In other words, California’s “planners” are consistently underestimating how much electricity the state’s residents and businesses need, and not only in August. The “resource planning targets” are not “sufficient,” and “this makes balancing demand and supply more challenging.” This is the normal state of affairs, and then, “these challenges were amplified by the extreme heat storm.”

We’re courting disaster in California, shutting down steady and reliable sources of electricity such as nuclear plants, decommissioning coal-burning plants, and making frown-y faces at natural gas and hydroelectric power. Utilities have been mandated by state law to purchase an ever-greater share of electricity from renewable sources. Even though nuclear and hydro are renewable, they don’t count. Utilities must buy solar and wind power to meet the mandated targets.

And that brings us back to the “Root Cause” report’s admission that there’s an ongoing problem meeting demand for electricity in the “early evening hours.” That’s when people would come home from school or work (pre-pandemic) and turn on lights, appliances and devices.
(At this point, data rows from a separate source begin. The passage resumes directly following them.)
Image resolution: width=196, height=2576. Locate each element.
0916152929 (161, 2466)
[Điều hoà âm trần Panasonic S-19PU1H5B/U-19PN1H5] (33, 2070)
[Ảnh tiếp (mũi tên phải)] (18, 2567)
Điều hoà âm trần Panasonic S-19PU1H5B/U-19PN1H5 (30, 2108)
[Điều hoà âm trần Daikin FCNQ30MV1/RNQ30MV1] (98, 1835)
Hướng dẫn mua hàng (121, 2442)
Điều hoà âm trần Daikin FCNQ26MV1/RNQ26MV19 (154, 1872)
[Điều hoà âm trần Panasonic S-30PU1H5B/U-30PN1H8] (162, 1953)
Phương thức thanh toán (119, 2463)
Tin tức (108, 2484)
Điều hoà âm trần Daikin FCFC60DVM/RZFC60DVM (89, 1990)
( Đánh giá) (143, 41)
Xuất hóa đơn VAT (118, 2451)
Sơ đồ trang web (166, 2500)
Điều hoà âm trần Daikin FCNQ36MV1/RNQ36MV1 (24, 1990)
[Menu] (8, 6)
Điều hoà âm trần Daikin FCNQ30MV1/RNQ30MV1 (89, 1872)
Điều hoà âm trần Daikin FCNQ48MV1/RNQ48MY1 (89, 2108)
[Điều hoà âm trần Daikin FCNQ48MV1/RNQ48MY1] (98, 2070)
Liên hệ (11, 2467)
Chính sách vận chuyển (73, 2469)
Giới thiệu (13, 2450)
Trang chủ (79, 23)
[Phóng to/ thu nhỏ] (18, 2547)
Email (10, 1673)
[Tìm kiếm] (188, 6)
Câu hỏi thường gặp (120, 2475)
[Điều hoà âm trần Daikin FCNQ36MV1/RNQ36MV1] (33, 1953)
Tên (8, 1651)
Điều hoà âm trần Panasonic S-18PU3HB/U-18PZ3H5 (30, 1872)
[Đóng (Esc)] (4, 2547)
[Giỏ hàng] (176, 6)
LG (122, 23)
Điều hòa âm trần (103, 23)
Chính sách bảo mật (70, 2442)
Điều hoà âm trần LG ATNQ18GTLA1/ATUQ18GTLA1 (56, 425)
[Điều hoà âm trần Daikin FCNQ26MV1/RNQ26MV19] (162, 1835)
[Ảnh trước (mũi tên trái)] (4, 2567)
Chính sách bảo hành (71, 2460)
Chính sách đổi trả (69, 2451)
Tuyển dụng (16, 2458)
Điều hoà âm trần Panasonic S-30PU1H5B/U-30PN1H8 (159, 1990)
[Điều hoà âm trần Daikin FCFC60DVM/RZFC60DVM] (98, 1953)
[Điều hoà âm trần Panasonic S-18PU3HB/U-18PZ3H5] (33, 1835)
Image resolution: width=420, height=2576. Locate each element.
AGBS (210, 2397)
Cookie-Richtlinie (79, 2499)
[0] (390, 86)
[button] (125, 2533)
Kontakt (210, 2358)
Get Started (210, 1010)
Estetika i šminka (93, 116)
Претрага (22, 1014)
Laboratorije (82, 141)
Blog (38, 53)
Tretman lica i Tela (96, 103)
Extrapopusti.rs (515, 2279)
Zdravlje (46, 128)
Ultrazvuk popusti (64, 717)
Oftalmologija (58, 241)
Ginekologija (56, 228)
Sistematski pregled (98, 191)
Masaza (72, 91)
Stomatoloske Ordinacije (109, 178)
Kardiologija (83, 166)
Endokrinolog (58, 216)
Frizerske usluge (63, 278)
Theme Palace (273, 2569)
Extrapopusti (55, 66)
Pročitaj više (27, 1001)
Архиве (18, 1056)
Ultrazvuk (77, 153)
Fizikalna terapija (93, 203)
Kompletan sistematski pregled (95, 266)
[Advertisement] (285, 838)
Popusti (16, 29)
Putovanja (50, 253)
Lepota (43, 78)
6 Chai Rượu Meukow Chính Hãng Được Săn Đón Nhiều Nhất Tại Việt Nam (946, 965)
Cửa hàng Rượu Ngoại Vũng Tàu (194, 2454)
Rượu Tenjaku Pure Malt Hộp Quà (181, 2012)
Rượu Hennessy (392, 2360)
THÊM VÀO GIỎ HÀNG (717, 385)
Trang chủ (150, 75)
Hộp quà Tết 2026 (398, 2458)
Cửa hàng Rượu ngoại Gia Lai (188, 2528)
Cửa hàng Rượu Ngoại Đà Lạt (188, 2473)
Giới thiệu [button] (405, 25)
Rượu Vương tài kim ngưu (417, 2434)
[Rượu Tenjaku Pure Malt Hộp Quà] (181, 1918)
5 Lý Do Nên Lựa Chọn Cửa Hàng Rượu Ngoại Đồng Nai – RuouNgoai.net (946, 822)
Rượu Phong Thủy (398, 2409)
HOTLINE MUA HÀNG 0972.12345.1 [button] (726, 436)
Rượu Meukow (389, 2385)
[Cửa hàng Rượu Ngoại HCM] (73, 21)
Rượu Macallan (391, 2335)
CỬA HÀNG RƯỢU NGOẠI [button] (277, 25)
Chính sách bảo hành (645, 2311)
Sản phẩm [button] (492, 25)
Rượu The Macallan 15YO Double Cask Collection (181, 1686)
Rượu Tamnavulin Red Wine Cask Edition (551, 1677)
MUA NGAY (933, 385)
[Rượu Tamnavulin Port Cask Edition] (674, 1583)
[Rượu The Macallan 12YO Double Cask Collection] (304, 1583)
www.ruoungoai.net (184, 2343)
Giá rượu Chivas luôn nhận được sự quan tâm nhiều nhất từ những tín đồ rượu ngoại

And then just when demand for power peaks, the sun goes down.

Apparently nobody planned for that.

The report explains that the “construct for RA” – RA is power-speak for “Resource Adequacy” –  was developed around the concept of peak demand. “The principle was that if enough capacity was available at peak demand there would be enough capacity at all other hours of the day as well since most resources could run 24/7 if needed,” the report says. “With the increase of solar penetration in recent years, however, this is no longer the case.”

Solar and wind power are intermittent, and there is a need for consistent, reliable electricity that these resources just can’t provide. One of the problems last August was “high clouds” from a storm covering parts of California and reducing “available generation from all types of solar generation facilities.”

While California has been “transitioning” to a fictional “reliable, clean, and affordable resource mix,” the state has been surviving by importing electricity from other states. California leads all states in electricity imports.

That was another problem last August. The heat wave crossed state lines in the West, leading neighboring states that might have sent electricity to California to keep it at home.

Clouds, neighbors, it’s always something. It’s dangerous to live on the edge.

In any case, the fear of angry voters seems to have concentrated the minds of key people in Sacramento, leading to the CPUC’s vote to authorize extra charges on utility bills to cover the cost of buying extra power. The “electricity resource planning targets” have been adjusted to prevent rolling blackouts this summer.

That still leaves us with the problem of mindless policies that are gradually starving the state of energy while sharply raising utility bills, or as it’s known in California, “global leadership.”

No one seems to be following. Perhaps suffering in the heat and cold because the utility bills look like mortgage payments is an acquired taste.

Some people who spoke during the public comment portion of the CPUC’s meeting complained that allowing the utilities to buy more power would lead them to buy more fossil fuel energy, just when California is supposed to be transitioning.

The CPUC voted unanimously to let the utilities buy more electricity, no questions asked, and to let them bill their customers for the extra cost.

If lawmakers would let them, utilities could sign long-term contracts for reliable power that would be much more affordable, and that would help California families and businesses survive in this state. It’s a work of fiction that California can run on nothing but sunshine and breezes. Poverty, on the other hand, you can find on the shelves under “True Crime.”